**Problem to solve:** Exactly reproduce the lines from the top of the entries below through the line containing "Task: Pick the colorbar tick label 4", with both ends included.

**Records for the task:**
------------------------------------------------------------------------

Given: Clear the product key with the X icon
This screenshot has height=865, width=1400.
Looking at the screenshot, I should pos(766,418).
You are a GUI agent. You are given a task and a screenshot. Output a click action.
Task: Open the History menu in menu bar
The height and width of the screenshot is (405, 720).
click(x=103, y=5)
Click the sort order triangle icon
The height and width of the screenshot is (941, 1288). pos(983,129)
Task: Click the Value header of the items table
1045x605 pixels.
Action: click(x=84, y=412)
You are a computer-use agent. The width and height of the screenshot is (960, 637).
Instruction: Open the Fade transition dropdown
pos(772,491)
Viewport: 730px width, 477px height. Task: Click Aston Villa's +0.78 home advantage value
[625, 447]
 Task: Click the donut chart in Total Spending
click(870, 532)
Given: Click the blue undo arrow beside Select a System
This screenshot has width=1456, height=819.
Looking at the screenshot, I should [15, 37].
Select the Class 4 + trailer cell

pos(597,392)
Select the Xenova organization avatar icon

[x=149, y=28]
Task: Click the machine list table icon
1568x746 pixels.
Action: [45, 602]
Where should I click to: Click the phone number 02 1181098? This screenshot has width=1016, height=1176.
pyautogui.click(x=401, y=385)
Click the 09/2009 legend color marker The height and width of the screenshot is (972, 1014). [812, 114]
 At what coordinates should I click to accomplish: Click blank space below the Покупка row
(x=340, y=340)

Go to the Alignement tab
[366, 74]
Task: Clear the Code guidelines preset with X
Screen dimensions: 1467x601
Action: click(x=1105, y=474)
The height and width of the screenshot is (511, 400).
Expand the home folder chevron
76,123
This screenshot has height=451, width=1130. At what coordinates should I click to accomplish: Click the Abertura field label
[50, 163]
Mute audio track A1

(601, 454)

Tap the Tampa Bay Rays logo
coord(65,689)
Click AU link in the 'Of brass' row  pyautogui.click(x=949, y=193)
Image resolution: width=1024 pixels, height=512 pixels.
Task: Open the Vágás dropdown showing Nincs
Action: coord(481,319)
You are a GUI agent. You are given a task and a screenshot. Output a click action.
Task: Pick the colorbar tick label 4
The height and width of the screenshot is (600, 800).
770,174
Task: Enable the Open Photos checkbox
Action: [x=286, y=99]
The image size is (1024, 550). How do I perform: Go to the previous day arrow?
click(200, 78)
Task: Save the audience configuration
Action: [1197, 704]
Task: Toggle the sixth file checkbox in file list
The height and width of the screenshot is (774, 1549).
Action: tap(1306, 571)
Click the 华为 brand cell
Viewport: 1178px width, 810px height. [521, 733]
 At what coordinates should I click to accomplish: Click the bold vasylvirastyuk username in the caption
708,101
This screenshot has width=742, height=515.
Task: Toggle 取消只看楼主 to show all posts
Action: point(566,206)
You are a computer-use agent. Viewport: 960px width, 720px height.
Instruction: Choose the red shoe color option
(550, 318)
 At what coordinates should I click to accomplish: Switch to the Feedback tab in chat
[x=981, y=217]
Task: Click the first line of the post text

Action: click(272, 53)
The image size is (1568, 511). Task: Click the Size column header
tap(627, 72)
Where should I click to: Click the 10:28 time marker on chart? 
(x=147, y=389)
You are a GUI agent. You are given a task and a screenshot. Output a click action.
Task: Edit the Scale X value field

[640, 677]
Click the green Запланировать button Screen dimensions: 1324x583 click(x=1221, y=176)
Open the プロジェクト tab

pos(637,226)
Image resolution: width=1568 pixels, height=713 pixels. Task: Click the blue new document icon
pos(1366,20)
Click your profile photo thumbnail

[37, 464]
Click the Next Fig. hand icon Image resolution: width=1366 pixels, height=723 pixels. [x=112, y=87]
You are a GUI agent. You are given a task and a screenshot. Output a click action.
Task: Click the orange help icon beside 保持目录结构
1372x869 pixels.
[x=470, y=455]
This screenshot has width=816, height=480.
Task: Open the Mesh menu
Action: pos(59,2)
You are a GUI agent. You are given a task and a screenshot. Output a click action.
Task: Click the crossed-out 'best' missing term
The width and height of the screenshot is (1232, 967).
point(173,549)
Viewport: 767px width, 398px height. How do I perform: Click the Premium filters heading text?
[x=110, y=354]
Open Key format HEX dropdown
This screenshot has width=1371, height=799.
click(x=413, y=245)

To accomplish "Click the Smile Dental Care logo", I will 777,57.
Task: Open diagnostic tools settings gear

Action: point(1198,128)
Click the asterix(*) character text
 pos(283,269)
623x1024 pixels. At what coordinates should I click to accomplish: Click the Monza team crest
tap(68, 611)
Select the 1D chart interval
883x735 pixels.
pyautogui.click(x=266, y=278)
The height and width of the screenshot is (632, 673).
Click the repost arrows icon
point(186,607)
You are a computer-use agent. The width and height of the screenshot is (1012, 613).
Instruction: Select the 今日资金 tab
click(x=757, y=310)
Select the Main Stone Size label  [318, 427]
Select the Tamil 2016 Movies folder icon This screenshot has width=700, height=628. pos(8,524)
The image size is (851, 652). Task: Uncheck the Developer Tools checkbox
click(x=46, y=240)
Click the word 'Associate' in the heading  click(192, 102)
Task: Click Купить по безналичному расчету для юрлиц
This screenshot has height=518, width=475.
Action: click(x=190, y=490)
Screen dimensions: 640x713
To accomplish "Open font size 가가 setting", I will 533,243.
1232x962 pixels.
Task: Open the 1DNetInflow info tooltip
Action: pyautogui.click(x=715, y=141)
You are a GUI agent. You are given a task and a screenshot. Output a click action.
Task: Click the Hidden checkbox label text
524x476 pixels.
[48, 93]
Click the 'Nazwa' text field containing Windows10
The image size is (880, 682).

------------------------------------------------------------------------

**Response to this task:**
Given: Clear the product key with the X icon
This screenshot has height=865, width=1400.
Looking at the screenshot, I should pos(766,418).
You are a GUI agent. You are given a task and a screenshot. Output a click action.
Task: Open the History menu in menu bar
The height and width of the screenshot is (405, 720).
click(x=103, y=5)
Click the sort order triangle icon
The height and width of the screenshot is (941, 1288). pos(983,129)
Task: Click the Value header of the items table
1045x605 pixels.
Action: click(x=84, y=412)
You are a computer-use agent. The width and height of the screenshot is (960, 637).
Instruction: Open the Fade transition dropdown
pos(772,491)
Viewport: 730px width, 477px height. Task: Click Aston Villa's +0.78 home advantage value
[625, 447]
 Task: Click the donut chart in Total Spending
click(870, 532)
Given: Click the blue undo arrow beside Select a System
This screenshot has width=1456, height=819.
Looking at the screenshot, I should [15, 37].
Select the Class 4 + trailer cell

pos(597,392)
Select the Xenova organization avatar icon

[x=149, y=28]
Task: Click the machine list table icon
1568x746 pixels.
Action: [45, 602]
Where should I click to: Click the phone number 02 1181098? This screenshot has width=1016, height=1176.
pyautogui.click(x=401, y=385)
Click the 09/2009 legend color marker The height and width of the screenshot is (972, 1014). [812, 114]
 At what coordinates should I click to accomplish: Click blank space below the Покупка row
(x=340, y=340)

Go to the Alignement tab
[366, 74]
Task: Clear the Code guidelines preset with X
Screen dimensions: 1467x601
Action: click(x=1105, y=474)
The height and width of the screenshot is (511, 400).
Expand the home folder chevron
76,123
This screenshot has height=451, width=1130. At what coordinates should I click to accomplish: Click the Abertura field label
[50, 163]
Mute audio track A1

(601, 454)

Tap the Tampa Bay Rays logo
coord(65,689)
Click AU link in the 'Of brass' row  pyautogui.click(x=949, y=193)
Image resolution: width=1024 pixels, height=512 pixels.
Task: Open the Vágás dropdown showing Nincs
Action: coord(481,319)
You are a GUI agent. You are given a task and a screenshot. Output a click action.
Task: Pick the colorbar tick label 4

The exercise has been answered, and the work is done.